**TASK PROMPT**
Can you give all the records again without altering a single character?

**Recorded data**
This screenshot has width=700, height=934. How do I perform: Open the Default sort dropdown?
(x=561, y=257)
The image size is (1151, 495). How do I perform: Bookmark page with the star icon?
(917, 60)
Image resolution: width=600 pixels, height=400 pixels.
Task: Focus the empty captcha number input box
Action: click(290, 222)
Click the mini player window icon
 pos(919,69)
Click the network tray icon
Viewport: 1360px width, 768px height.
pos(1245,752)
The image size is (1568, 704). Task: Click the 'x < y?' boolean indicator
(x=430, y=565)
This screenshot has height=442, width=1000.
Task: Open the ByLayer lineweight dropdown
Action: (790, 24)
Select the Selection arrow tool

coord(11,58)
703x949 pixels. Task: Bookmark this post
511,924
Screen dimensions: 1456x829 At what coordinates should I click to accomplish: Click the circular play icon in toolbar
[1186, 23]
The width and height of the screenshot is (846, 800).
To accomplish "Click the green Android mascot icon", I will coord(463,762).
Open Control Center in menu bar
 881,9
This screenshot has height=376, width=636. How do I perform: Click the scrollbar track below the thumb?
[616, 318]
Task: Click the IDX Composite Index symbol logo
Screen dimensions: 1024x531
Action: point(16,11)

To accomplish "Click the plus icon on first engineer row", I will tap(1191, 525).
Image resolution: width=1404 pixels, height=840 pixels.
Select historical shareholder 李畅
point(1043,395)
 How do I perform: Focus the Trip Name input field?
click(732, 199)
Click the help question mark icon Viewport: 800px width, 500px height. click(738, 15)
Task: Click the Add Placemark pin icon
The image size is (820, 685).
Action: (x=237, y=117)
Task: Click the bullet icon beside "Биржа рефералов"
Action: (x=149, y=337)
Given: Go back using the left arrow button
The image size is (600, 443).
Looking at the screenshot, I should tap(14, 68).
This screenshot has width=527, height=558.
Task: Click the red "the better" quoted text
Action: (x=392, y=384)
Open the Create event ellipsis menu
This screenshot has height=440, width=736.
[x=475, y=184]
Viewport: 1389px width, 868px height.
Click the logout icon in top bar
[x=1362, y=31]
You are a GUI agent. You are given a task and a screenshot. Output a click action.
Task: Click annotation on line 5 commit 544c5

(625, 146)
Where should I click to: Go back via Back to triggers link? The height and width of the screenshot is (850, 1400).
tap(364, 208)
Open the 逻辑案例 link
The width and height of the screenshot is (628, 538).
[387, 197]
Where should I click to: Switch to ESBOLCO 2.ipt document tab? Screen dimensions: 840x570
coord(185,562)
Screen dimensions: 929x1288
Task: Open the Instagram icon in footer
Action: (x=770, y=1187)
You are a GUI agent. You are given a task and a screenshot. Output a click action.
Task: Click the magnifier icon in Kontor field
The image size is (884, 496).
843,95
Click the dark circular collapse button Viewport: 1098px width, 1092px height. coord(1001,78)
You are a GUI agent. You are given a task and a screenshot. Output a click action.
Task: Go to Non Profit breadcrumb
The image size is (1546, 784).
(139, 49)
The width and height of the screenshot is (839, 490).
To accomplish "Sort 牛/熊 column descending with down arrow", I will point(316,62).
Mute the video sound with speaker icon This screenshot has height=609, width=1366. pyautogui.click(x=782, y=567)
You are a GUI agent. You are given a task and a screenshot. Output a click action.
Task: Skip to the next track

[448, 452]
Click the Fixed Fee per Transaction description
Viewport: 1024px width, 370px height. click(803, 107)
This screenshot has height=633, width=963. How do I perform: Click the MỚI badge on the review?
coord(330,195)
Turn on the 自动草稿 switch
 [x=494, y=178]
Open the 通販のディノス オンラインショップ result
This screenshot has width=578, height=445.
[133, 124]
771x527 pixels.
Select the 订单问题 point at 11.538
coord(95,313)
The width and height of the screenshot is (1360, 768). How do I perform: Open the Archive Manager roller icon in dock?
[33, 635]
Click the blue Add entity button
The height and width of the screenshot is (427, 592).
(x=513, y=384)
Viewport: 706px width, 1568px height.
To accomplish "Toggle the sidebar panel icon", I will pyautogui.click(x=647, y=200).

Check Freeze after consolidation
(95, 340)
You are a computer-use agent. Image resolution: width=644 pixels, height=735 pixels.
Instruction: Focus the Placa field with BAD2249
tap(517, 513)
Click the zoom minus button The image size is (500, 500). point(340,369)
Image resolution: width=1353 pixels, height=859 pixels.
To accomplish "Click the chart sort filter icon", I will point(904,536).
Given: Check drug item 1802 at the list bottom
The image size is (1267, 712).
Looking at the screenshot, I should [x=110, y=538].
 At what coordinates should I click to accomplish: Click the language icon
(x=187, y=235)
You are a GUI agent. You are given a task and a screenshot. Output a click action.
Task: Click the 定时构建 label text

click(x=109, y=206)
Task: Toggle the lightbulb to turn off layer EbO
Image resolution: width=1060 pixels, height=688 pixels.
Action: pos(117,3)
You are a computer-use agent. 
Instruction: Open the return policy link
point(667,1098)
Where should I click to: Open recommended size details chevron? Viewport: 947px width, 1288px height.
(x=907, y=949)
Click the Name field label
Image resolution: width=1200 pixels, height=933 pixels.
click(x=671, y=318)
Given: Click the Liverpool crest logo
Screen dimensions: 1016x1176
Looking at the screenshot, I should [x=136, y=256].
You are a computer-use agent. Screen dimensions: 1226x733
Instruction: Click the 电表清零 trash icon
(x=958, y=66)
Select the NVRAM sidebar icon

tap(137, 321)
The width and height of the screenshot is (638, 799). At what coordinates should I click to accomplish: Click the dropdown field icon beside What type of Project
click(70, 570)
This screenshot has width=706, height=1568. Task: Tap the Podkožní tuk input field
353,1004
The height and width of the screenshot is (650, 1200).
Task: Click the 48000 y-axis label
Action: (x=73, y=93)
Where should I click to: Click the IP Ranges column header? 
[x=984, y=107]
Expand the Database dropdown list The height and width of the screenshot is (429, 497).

**PROBLEM SOLUTION**
This screenshot has width=700, height=934. How do I perform: Open the Default sort dropdown?
(x=561, y=257)
The image size is (1151, 495). How do I perform: Bookmark page with the star icon?
(917, 60)
Image resolution: width=600 pixels, height=400 pixels.
Task: Focus the empty captcha number input box
Action: click(290, 222)
Click the mini player window icon
 pos(919,69)
Click the network tray icon
Viewport: 1360px width, 768px height.
pos(1245,752)
The image size is (1568, 704). Task: Click the 'x < y?' boolean indicator
(x=430, y=565)
This screenshot has height=442, width=1000.
Task: Open the ByLayer lineweight dropdown
Action: (790, 24)
Select the Selection arrow tool

coord(11,58)
703x949 pixels. Task: Bookmark this post
511,924
Screen dimensions: 1456x829 At what coordinates should I click to accomplish: Click the circular play icon in toolbar
[1186, 23]
The width and height of the screenshot is (846, 800).
To accomplish "Click the green Android mascot icon", I will coord(463,762).
Open Control Center in menu bar
 881,9
This screenshot has height=376, width=636. How do I perform: Click the scrollbar track below the thumb?
[616, 318]
Task: Click the IDX Composite Index symbol logo
Screen dimensions: 1024x531
Action: point(16,11)

To accomplish "Click the plus icon on first engineer row", I will tap(1191, 525).
Image resolution: width=1404 pixels, height=840 pixels.
Select historical shareholder 李畅
point(1043,395)
 How do I perform: Focus the Trip Name input field?
click(732, 199)
Click the help question mark icon Viewport: 800px width, 500px height. click(738, 15)
Task: Click the Add Placemark pin icon
The image size is (820, 685).
Action: (x=237, y=117)
Task: Click the bullet icon beside "Биржа рефералов"
Action: (x=149, y=337)
Given: Go back using the left arrow button
The image size is (600, 443).
Looking at the screenshot, I should tap(14, 68).
This screenshot has width=527, height=558.
Task: Click the red "the better" quoted text
Action: (x=392, y=384)
Open the Create event ellipsis menu
This screenshot has height=440, width=736.
[x=475, y=184]
Viewport: 1389px width, 868px height.
Click the logout icon in top bar
[x=1362, y=31]
You are a GUI agent. You are given a task and a screenshot. Output a click action.
Task: Click annotation on line 5 commit 544c5

(625, 146)
Where should I click to: Go back via Back to triggers link? The height and width of the screenshot is (850, 1400).
tap(364, 208)
Open the 逻辑案例 link
The width and height of the screenshot is (628, 538).
[387, 197]
Where should I click to: Switch to ESBOLCO 2.ipt document tab? Screen dimensions: 840x570
coord(185,562)
Screen dimensions: 929x1288
Task: Open the Instagram icon in footer
Action: (x=770, y=1187)
You are a GUI agent. You are given a task and a screenshot. Output a click action.
Task: Click the magnifier icon in Kontor field
The image size is (884, 496).
843,95
Click the dark circular collapse button Viewport: 1098px width, 1092px height. coord(1001,78)
You are a GUI agent. You are given a task and a screenshot. Output a click action.
Task: Go to Non Profit breadcrumb
The image size is (1546, 784).
(139, 49)
The width and height of the screenshot is (839, 490).
To accomplish "Sort 牛/熊 column descending with down arrow", I will point(316,62).
Mute the video sound with speaker icon This screenshot has height=609, width=1366. pyautogui.click(x=782, y=567)
You are a GUI agent. You are given a task and a screenshot. Output a click action.
Task: Skip to the next track

[448, 452]
Click the Fixed Fee per Transaction description
Viewport: 1024px width, 370px height. click(803, 107)
This screenshot has height=633, width=963. How do I perform: Click the MỚI badge on the review?
coord(330,195)
Turn on the 自动草稿 switch
 [x=494, y=178]
Open the 通販のディノス オンラインショップ result
This screenshot has width=578, height=445.
[133, 124]
771x527 pixels.
Select the 订单问题 point at 11.538
coord(95,313)
The width and height of the screenshot is (1360, 768). How do I perform: Open the Archive Manager roller icon in dock?
[33, 635]
Click the blue Add entity button
The height and width of the screenshot is (427, 592).
(x=513, y=384)
Viewport: 706px width, 1568px height.
To accomplish "Toggle the sidebar panel icon", I will pyautogui.click(x=647, y=200).

Check Freeze after consolidation
(95, 340)
You are a computer-use agent. Image resolution: width=644 pixels, height=735 pixels.
Instruction: Focus the Placa field with BAD2249
tap(517, 513)
Click the zoom minus button The image size is (500, 500). point(340,369)
Image resolution: width=1353 pixels, height=859 pixels.
To accomplish "Click the chart sort filter icon", I will point(904,536).
Given: Check drug item 1802 at the list bottom
The image size is (1267, 712).
Looking at the screenshot, I should [x=110, y=538].
 At what coordinates should I click to accomplish: Click the language icon
(x=187, y=235)
You are a GUI agent. You are given a task and a screenshot. Output a click action.
Task: Click the 定时构建 label text

click(x=109, y=206)
Task: Toggle the lightbulb to turn off layer EbO
Image resolution: width=1060 pixels, height=688 pixels.
Action: pos(117,3)
You are a computer-use agent. 
Instruction: Open the return policy link
point(667,1098)
Where should I click to: Open recommended size details chevron? Viewport: 947px width, 1288px height.
(x=907, y=949)
Click the Name field label
Image resolution: width=1200 pixels, height=933 pixels.
click(x=671, y=318)
Given: Click the Liverpool crest logo
Screen dimensions: 1016x1176
Looking at the screenshot, I should [x=136, y=256].
You are a computer-use agent. Screen dimensions: 1226x733
Instruction: Click the 电表清零 trash icon
(x=958, y=66)
Select the NVRAM sidebar icon

tap(137, 321)
The width and height of the screenshot is (638, 799). At what coordinates should I click to accomplish: Click the dropdown field icon beside What type of Project
click(70, 570)
This screenshot has width=706, height=1568. Task: Tap the Podkožní tuk input field
353,1004
The height and width of the screenshot is (650, 1200).
Task: Click the 48000 y-axis label
Action: (x=73, y=93)
Where should I click to: Click the IP Ranges column header? 
[x=984, y=107]
Expand the Database dropdown list The height and width of the screenshot is (429, 497).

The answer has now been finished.